Work to be completed = There is a line containing "You are a computer-use" in the records below. Repeat it and every line after it, exactly, through the final line, but no pictures.

*** Input material Section Begins ***

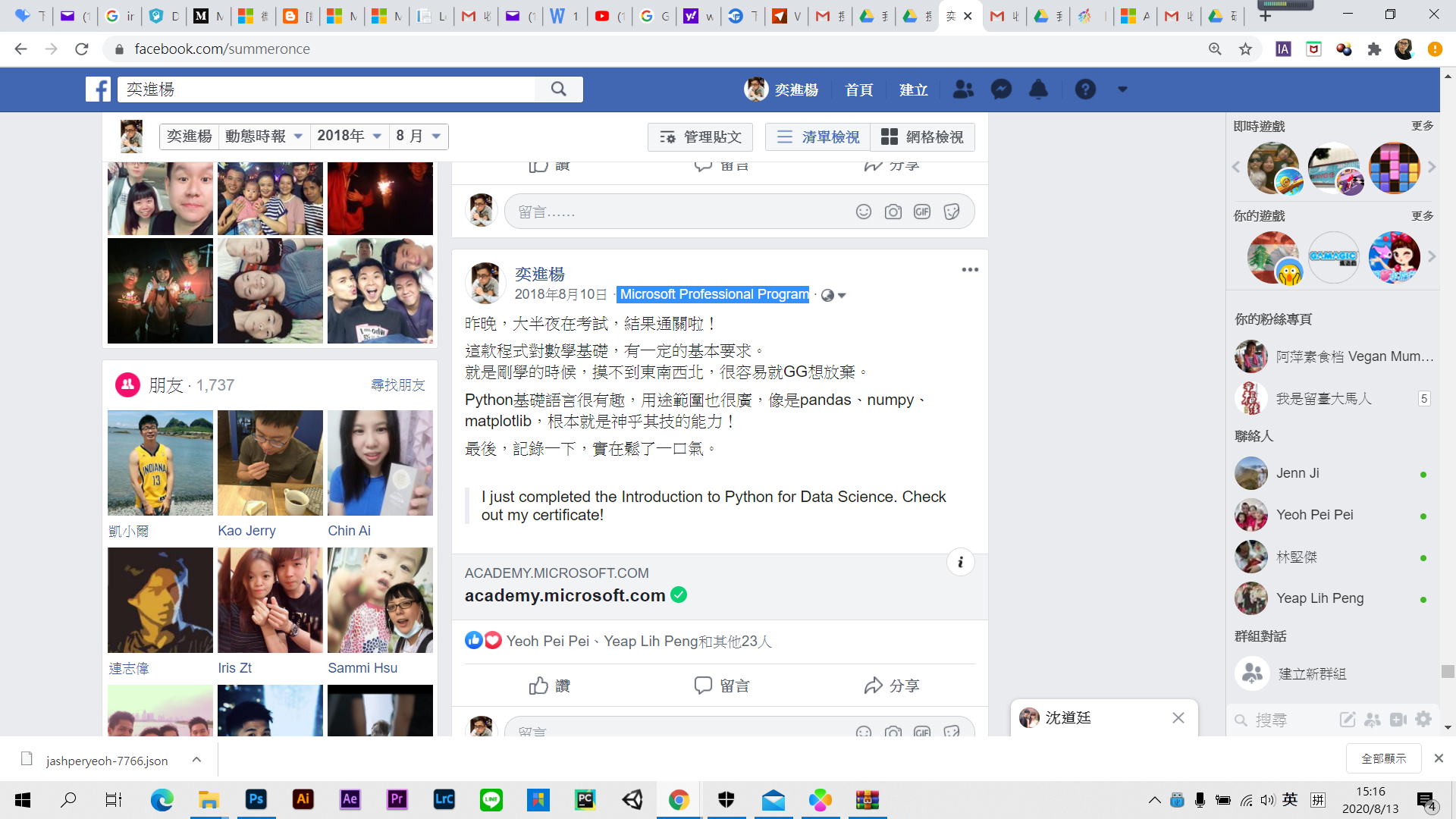
Task: Switch to grid view (網格檢視)
Action: click(922, 137)
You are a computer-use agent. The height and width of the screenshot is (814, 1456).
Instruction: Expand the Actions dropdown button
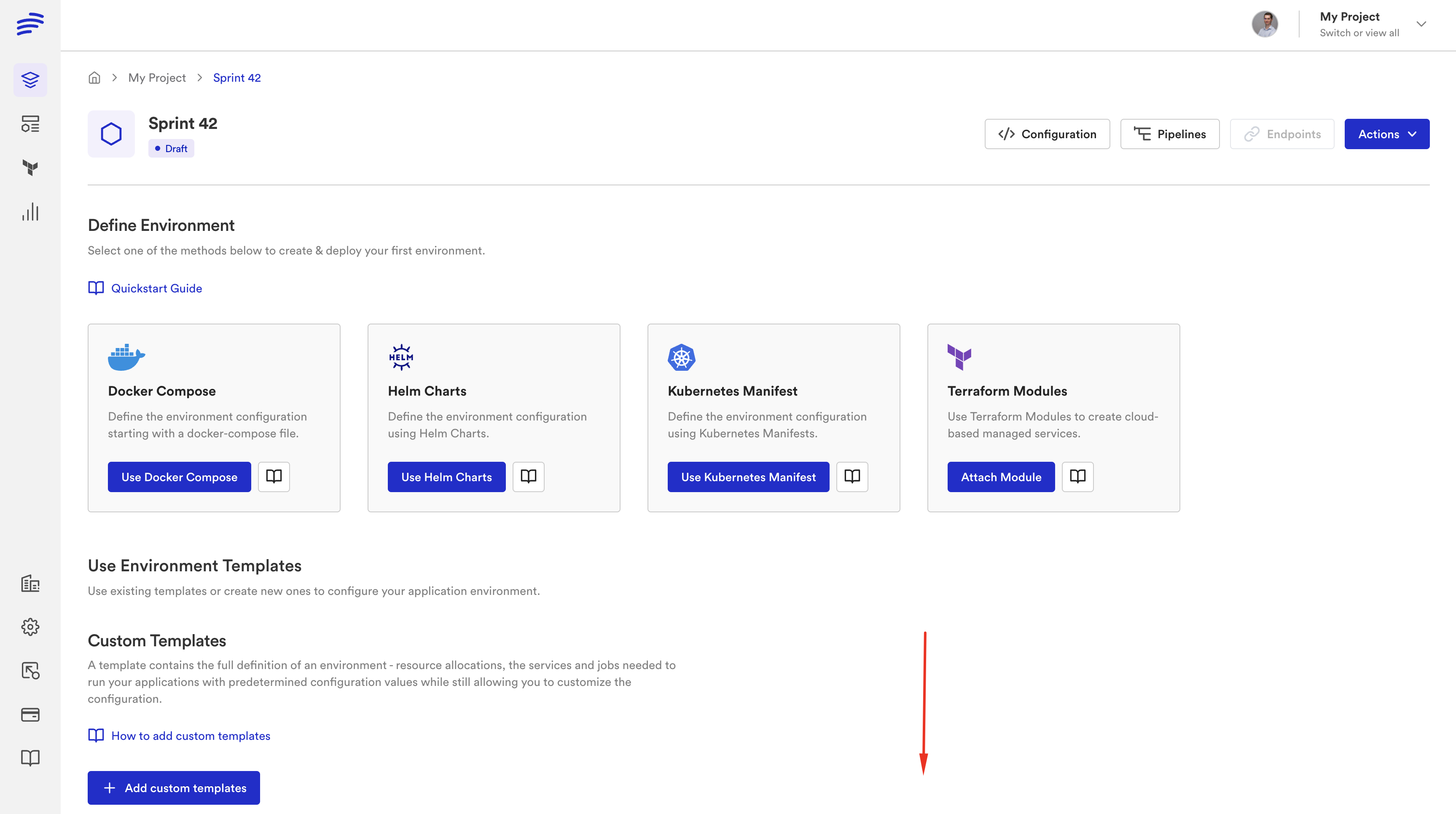tap(1386, 134)
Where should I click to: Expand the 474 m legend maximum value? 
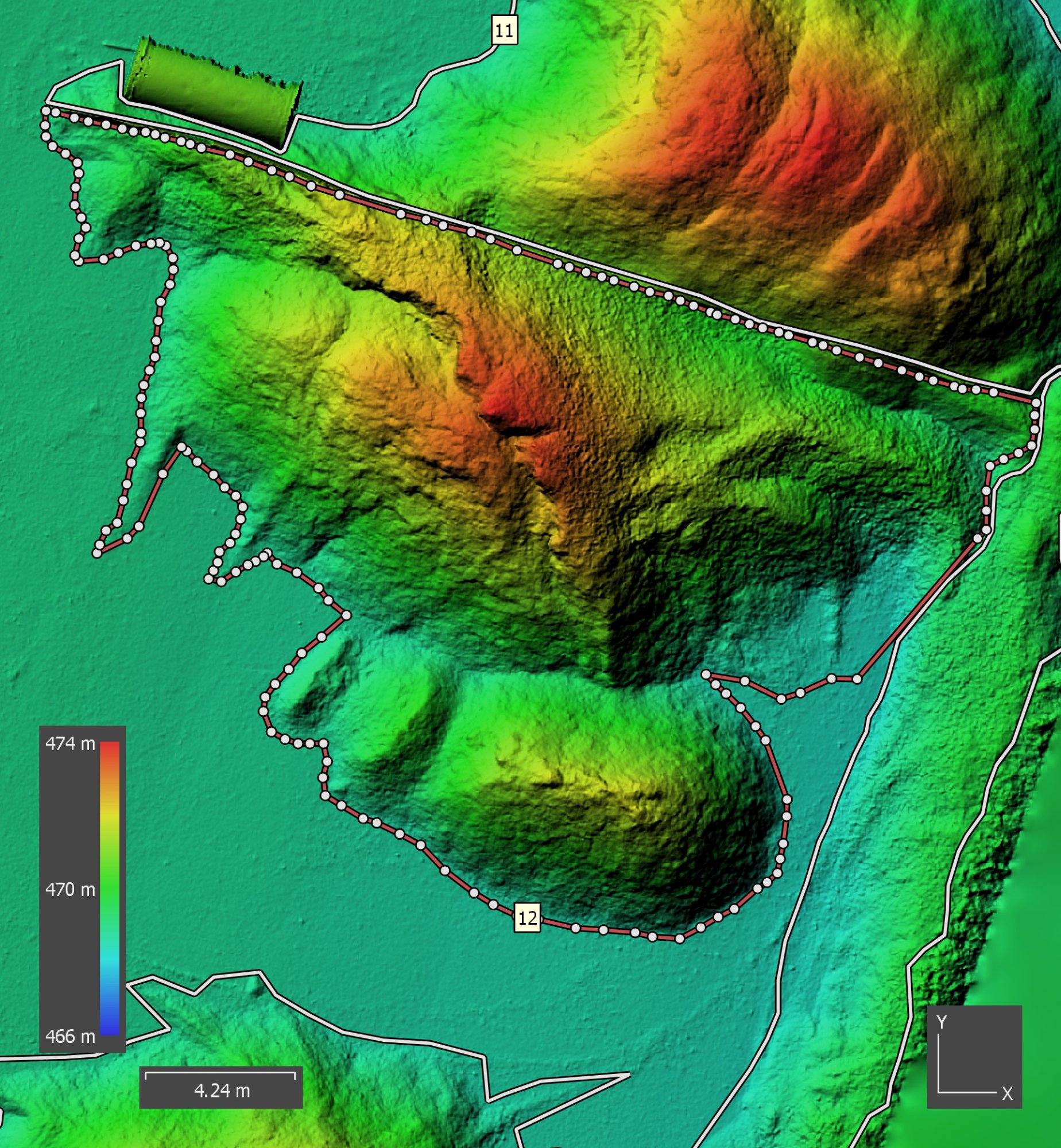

*** Input material Section Ends ***

Response to the exercise =
You are a computer-use agent. The height and width of the screenshot is (814, 1456).
Instruction: Expand the Actions dropdown button
tap(1386, 134)
Where should I click to: Expand the 474 m legend maximum value? 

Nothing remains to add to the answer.